Lateral raises, as everyone knows, do not specifically exercise the arms muscles, but the shoulders and in particular the deltoid and trapezius muscles. But we have included them in this sheet to create a harmonious connection between the arms and the rest of the body.

  1. Begin the exercise by positioning yourself with your legs apart and your hands at your sides.
  2. Lift your arms out to the sides up to shoulder height, stop and breathe out.
  3. Now slowly lower with your arms to your sides, inhaling.

Bench dips.

This exercise works your triceps, especially if you keep your elbows close to your body. You can safely use any chair you have at home. But why not take advantage of a nice day and do this exercise on a park bench?

  1. Begin the exercise by placing your hands on the edge of the bench. Keep your arms semi-flexed and your elbows as close to your hips as possible. Your legs should be straight or slightly bent in front of you. Keep only your heels on the ground.
  2. Now slowly lower yourself until a 90 degree angle is formed between your torso and elbows. As you contract the muscles, inhale.
  3. By pressing on the triceps, slowly return to the starting position, exhaling.

Running.

Jogging is a great activity for losing weight. By running, you will not only burn a bunch of calories, but the circular movement you make with your arms when you run will make them shed weight harmoniously. You could run on your rest days from the other exercises, for example on Tuesdays, Thursdays and Saturdays.

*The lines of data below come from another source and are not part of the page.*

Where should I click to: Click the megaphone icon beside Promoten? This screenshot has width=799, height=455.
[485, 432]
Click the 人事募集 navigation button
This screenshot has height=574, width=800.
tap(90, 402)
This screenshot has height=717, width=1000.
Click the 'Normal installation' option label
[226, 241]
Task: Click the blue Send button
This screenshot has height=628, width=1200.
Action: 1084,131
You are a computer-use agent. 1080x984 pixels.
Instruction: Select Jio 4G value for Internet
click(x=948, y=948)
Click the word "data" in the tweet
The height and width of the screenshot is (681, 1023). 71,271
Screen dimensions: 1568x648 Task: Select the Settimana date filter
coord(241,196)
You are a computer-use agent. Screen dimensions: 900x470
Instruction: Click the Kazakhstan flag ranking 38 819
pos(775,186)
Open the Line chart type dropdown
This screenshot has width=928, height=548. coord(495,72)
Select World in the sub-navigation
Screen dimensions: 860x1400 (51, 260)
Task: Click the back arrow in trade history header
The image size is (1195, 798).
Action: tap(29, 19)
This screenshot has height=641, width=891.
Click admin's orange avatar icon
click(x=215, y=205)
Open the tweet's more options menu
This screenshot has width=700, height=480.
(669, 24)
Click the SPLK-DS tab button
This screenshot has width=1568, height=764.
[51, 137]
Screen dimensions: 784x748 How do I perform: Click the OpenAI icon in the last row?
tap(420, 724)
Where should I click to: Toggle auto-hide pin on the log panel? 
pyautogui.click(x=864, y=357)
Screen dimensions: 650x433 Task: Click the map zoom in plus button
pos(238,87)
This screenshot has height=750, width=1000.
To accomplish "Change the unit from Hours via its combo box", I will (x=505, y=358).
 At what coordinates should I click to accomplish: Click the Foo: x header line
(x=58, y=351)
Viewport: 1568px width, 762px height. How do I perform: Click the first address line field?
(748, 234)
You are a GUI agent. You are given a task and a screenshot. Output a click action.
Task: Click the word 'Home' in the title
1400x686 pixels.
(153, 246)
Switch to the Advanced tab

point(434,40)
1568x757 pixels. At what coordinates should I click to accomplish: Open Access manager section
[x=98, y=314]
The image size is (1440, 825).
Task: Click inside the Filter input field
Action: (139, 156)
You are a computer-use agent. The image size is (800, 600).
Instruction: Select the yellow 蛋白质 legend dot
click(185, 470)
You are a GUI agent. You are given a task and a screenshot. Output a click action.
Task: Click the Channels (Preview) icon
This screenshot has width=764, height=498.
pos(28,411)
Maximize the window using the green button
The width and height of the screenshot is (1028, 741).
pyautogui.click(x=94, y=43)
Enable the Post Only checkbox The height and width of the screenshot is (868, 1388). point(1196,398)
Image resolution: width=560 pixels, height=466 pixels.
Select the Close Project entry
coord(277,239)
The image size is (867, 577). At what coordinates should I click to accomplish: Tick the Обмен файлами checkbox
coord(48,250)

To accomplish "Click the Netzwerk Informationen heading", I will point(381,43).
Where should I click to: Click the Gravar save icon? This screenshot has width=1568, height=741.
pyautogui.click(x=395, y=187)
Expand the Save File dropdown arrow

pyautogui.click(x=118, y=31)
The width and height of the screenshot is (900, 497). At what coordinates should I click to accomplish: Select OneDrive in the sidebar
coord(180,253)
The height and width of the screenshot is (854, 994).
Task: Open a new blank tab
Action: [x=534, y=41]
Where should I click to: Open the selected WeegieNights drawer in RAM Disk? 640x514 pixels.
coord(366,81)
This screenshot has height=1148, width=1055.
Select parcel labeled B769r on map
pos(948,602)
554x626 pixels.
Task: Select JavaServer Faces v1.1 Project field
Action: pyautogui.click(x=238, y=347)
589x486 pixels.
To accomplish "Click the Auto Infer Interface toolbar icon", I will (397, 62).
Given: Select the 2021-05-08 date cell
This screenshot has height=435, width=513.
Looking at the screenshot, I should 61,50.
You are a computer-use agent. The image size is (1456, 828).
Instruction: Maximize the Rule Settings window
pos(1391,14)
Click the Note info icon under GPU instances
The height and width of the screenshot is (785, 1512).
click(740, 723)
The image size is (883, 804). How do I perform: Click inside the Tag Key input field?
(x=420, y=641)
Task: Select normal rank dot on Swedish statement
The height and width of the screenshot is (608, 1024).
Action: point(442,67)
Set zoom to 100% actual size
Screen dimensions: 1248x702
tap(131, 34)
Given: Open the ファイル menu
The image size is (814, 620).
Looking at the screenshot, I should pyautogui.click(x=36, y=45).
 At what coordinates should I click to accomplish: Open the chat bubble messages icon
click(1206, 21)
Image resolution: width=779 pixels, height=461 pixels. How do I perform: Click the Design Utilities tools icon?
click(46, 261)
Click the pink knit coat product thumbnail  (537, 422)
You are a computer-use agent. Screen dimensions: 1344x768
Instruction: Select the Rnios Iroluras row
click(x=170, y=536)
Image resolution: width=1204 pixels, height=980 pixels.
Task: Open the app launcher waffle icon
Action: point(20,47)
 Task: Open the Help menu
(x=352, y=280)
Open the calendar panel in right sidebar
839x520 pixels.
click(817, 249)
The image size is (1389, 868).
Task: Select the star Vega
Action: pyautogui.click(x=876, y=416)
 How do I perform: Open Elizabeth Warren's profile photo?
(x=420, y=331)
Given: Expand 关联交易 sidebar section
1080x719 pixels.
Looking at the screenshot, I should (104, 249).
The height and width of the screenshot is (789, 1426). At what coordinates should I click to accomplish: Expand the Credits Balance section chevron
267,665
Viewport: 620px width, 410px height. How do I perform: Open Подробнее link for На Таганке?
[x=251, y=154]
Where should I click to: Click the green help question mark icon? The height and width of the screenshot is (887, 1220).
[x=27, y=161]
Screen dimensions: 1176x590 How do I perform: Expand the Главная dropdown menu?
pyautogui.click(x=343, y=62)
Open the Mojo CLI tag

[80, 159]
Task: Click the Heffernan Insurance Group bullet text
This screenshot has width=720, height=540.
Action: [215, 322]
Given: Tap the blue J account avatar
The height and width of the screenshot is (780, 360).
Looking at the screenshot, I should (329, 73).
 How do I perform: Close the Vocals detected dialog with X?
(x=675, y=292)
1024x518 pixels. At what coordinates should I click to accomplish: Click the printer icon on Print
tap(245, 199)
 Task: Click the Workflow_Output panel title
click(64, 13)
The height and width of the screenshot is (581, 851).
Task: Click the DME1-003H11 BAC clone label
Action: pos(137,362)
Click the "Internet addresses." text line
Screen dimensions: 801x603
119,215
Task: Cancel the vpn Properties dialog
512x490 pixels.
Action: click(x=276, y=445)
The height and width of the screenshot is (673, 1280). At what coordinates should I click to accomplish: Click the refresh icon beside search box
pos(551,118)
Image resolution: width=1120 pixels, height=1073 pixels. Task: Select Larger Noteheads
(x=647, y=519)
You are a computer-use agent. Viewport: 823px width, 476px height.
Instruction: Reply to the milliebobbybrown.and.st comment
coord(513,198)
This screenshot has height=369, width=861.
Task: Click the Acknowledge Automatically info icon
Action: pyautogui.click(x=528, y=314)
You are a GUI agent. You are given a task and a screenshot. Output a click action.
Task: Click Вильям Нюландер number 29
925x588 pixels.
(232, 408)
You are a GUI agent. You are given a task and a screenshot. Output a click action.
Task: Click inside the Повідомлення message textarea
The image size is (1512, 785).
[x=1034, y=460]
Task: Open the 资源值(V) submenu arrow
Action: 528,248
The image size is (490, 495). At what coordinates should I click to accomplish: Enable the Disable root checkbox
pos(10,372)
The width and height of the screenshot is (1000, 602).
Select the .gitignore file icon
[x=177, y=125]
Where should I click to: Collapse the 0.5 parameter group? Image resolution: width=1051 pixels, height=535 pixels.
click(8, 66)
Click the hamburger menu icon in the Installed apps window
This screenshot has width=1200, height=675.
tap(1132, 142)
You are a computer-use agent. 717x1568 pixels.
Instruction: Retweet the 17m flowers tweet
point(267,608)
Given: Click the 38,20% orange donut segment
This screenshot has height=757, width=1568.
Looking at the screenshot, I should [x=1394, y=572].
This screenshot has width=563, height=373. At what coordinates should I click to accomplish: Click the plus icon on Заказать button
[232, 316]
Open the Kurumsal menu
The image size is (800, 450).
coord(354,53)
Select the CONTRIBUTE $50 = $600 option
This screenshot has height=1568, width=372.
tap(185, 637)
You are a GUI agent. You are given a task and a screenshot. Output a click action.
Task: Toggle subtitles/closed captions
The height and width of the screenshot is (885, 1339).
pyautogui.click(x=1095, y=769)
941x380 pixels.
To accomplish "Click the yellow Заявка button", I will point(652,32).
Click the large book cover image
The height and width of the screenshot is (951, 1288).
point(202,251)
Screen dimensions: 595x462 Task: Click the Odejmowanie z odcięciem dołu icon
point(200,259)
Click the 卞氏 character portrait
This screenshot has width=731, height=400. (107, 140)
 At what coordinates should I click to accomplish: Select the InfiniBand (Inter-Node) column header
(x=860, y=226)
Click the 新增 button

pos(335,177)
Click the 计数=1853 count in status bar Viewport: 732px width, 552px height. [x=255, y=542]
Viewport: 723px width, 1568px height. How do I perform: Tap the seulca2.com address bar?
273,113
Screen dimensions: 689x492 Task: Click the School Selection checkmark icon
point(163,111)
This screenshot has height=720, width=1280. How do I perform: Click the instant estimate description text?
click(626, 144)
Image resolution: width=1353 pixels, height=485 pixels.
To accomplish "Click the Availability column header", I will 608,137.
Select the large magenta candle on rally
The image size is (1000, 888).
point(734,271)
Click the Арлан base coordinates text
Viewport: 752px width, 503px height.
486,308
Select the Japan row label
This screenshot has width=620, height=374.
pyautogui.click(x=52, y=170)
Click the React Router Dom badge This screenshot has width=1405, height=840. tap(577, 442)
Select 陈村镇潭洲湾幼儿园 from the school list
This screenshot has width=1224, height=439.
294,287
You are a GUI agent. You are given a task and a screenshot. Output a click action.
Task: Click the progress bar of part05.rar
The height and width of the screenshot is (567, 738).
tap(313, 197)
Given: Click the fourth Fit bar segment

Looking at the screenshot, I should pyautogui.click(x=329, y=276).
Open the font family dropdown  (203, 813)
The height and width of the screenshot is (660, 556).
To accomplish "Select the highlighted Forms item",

  1. Start with a five minute walk, rotating your arms back and forth to prepare them for movement.
  2. Start your running session. Since your goal is to lose weight, know that the body begins to burn fat after the first thirty minutes of running. So try to run at least 40 minutes and focus on the last ten minutes.
  3. Close your session by doing at least ten minutes of stretching. Remember that stretching is not only used to lengthen and protect the muscles, but also to make your skin more elastic.

Swimming.

Swimming is also an activity that allows you to lose weight and strengthen your arms simultaneously. As for the weight loss, you won’t see amazing results in the first weeks because the burned fat will simply be compensated by muscle toning. But this is already a great result. To begin to lose weight in a visible way, you must start interval training, which alternates high intensity phases (at a heart rate between 60 and 70% of your maximum heart rate) with others of light intensity recovery .

  1. Crawl is the most propulsive style and with the lowest energy expenditure, and practically engages all the muscles of the shoulders and arms.
  2. Backstroke, too, which is nothing more than an inverted crawl, also exercises the aforementioned muscles.
  3. Breaststroke, on the other hand, exercises the arm muscles less, and can therefore be used to rest and recover.